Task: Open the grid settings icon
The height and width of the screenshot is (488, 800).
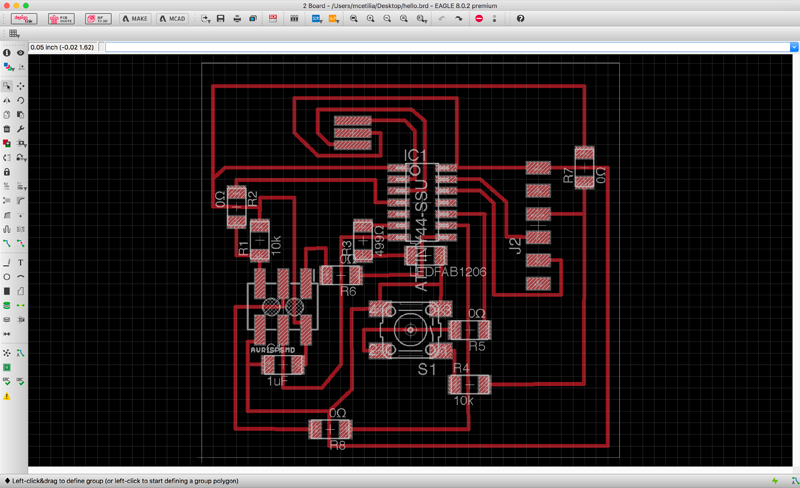Action: click(13, 34)
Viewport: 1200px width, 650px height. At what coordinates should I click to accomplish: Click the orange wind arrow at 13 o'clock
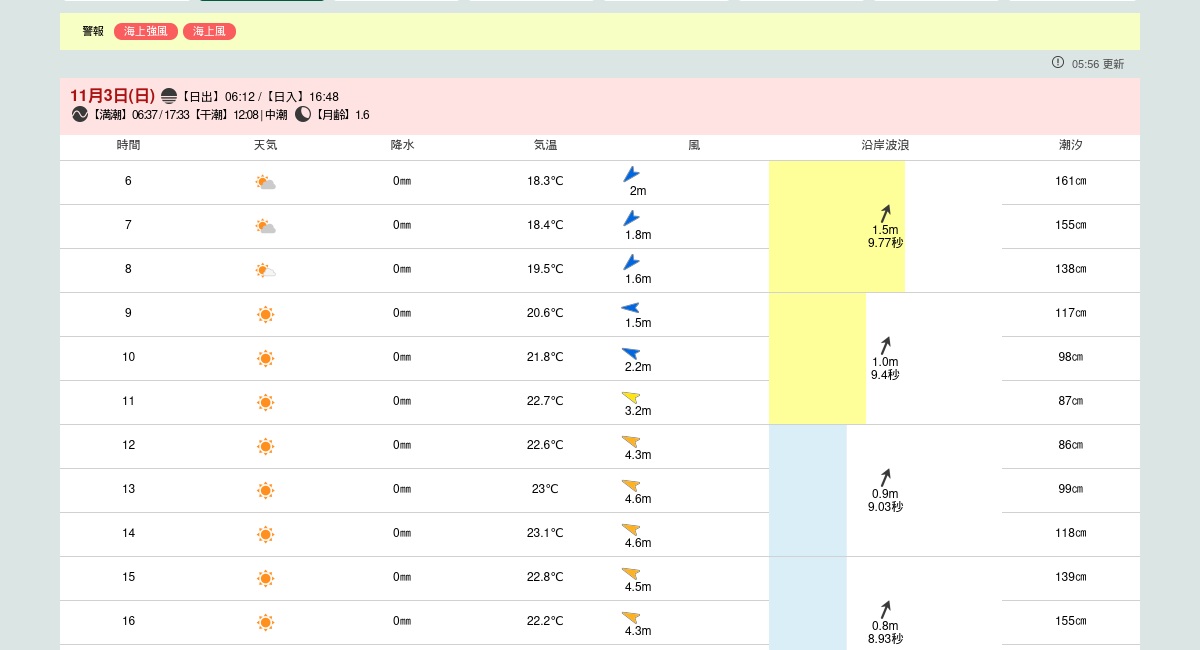[x=630, y=485]
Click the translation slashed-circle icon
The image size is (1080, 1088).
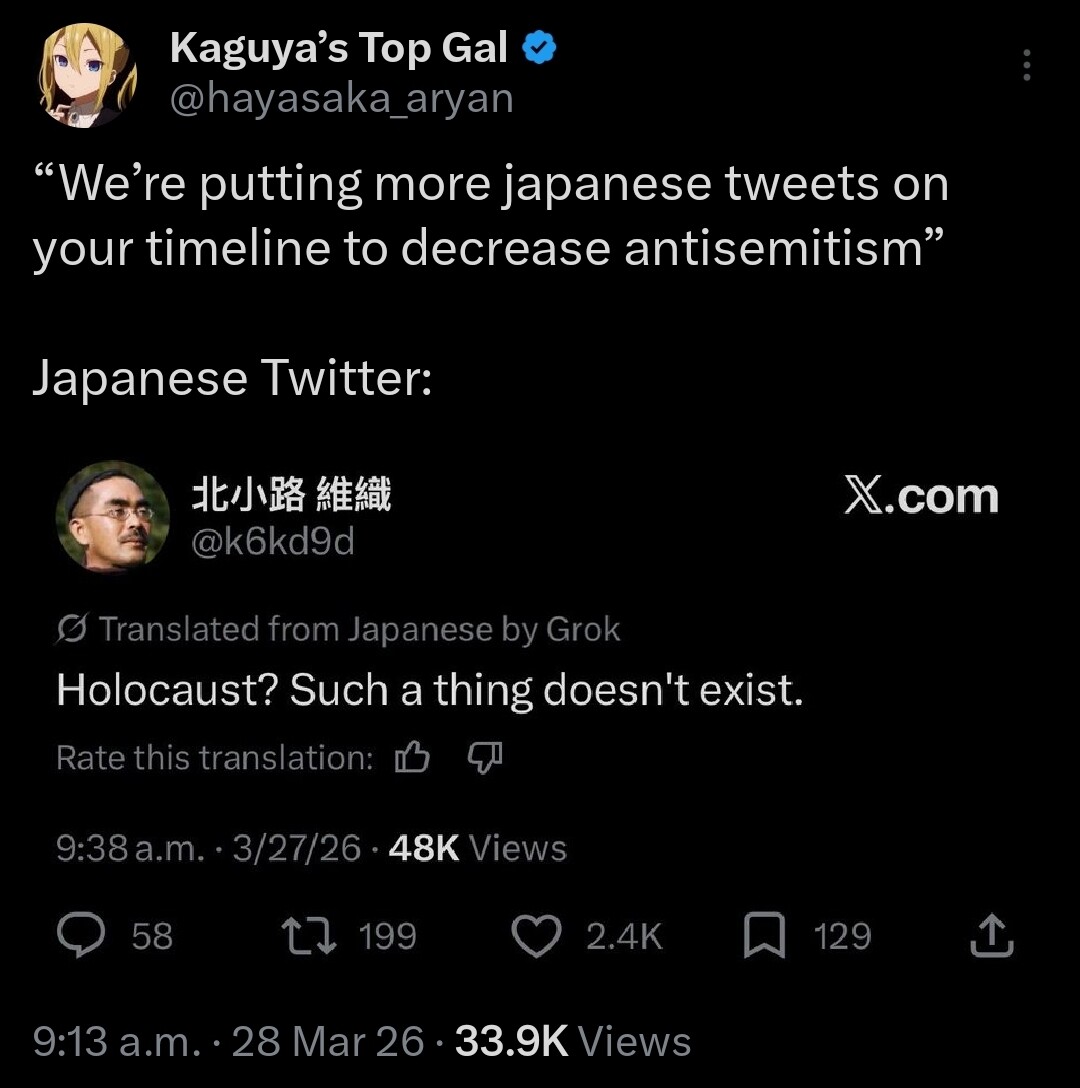[71, 630]
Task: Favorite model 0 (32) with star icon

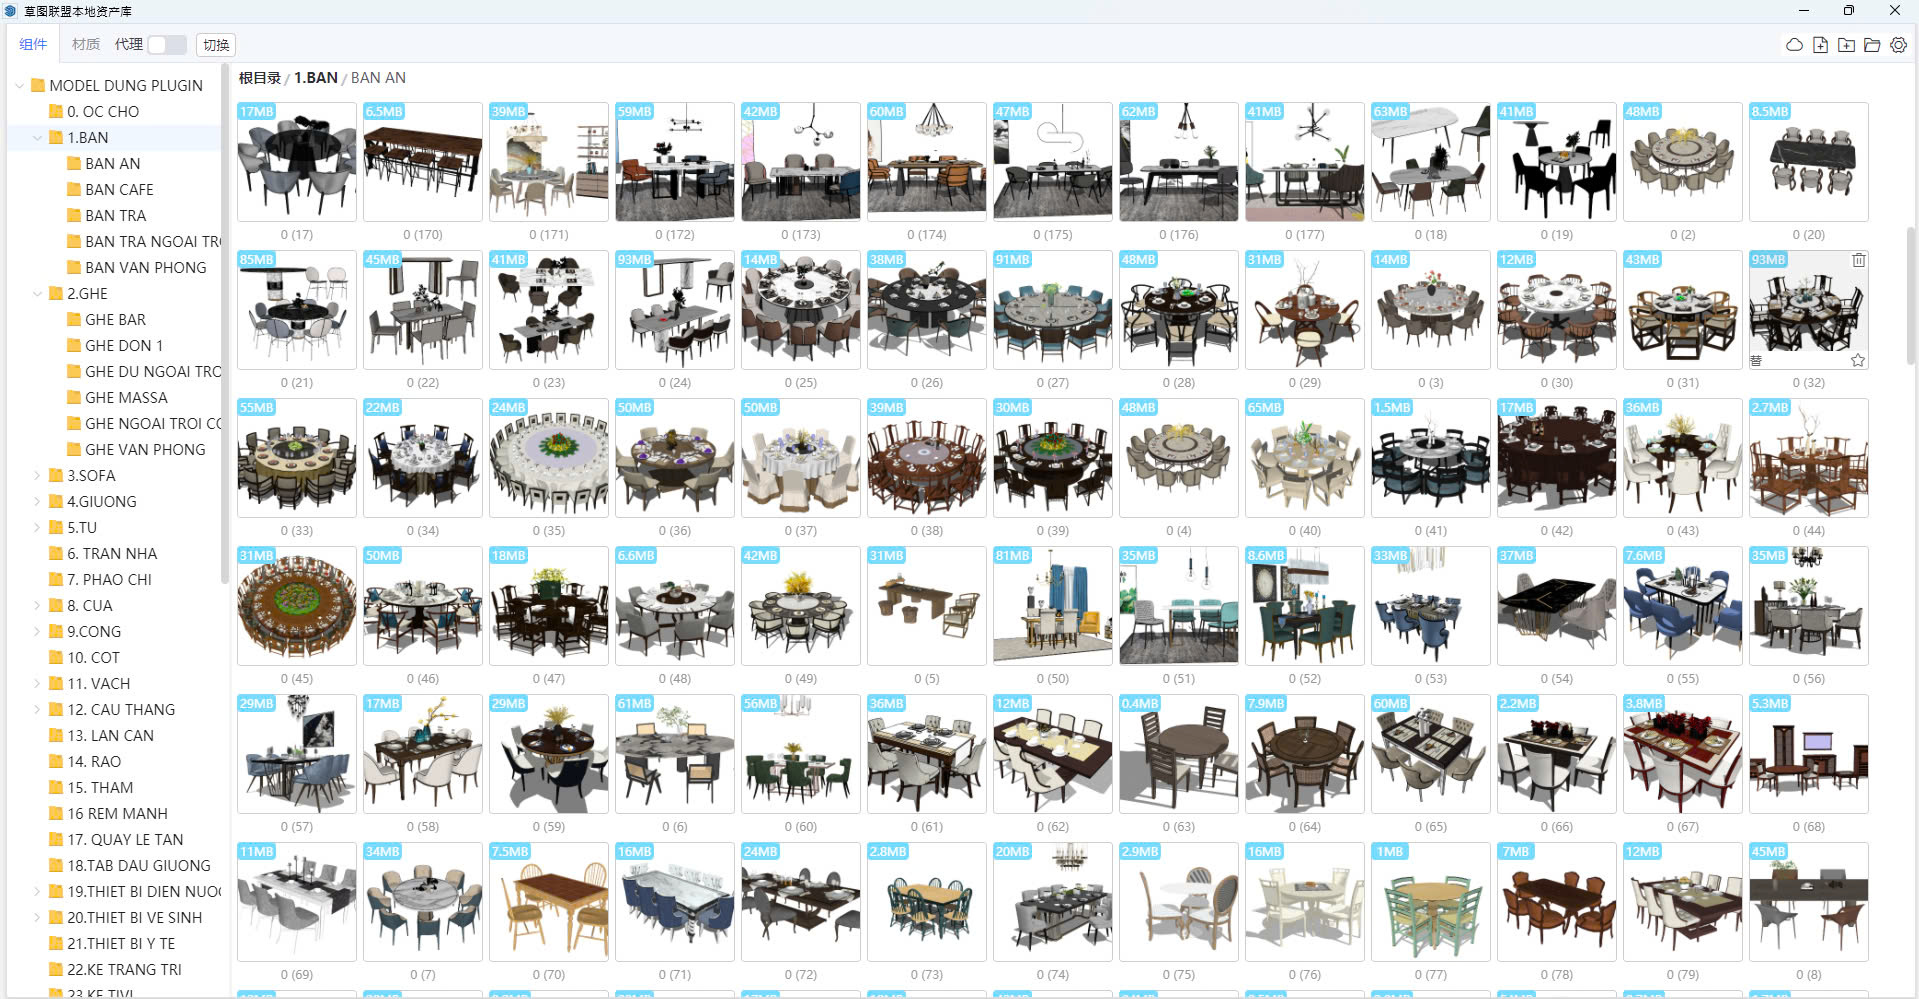Action: (1858, 361)
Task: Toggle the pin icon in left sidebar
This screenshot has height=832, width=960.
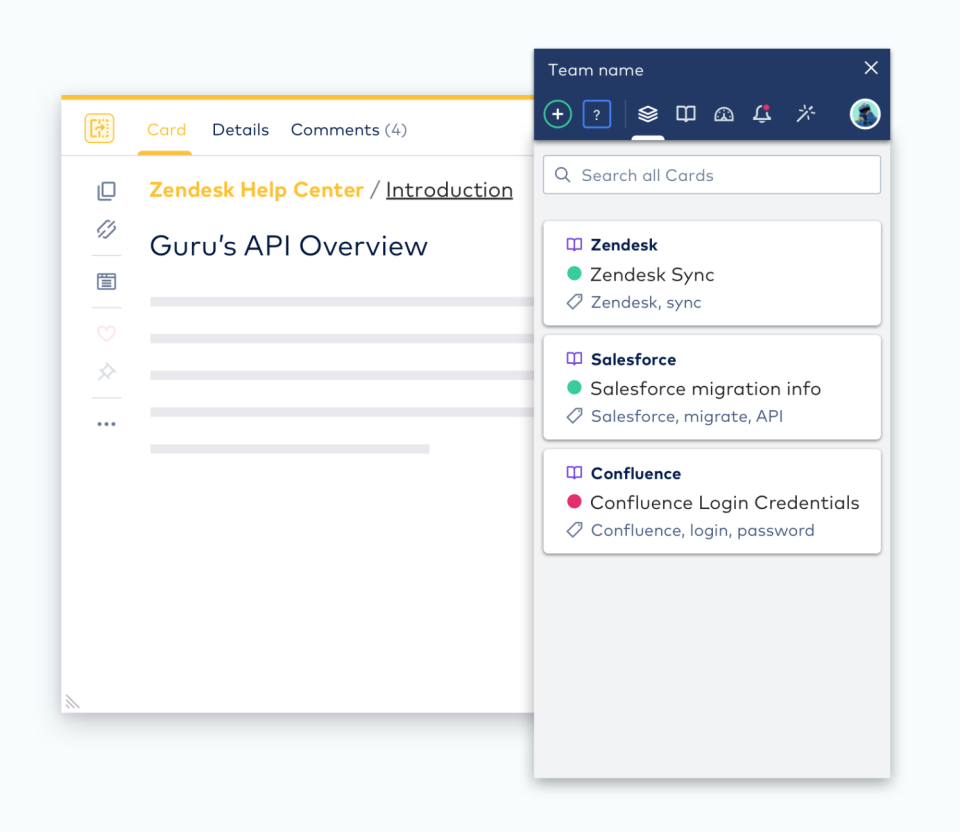Action: (x=107, y=372)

■ About this exercise
Starting where a line contains "The height and" and finishing at the last line above, set down every line exactly as it reads, with no pictures.

■ Result of the task
The height and width of the screenshot is (488, 800).
Action: click(13, 34)
Viewport: 1200px width, 650px height. At what coordinates should I click to accomplish: Click the orange wind arrow at 13 o'clock
[x=630, y=485]
Click the translation slashed-circle icon
The image size is (1080, 1088).
[71, 630]
Task: Favorite model 0 (32) with star icon

Action: (1858, 361)
Task: Toggle the pin icon in left sidebar
This screenshot has height=832, width=960.
Action: (x=107, y=372)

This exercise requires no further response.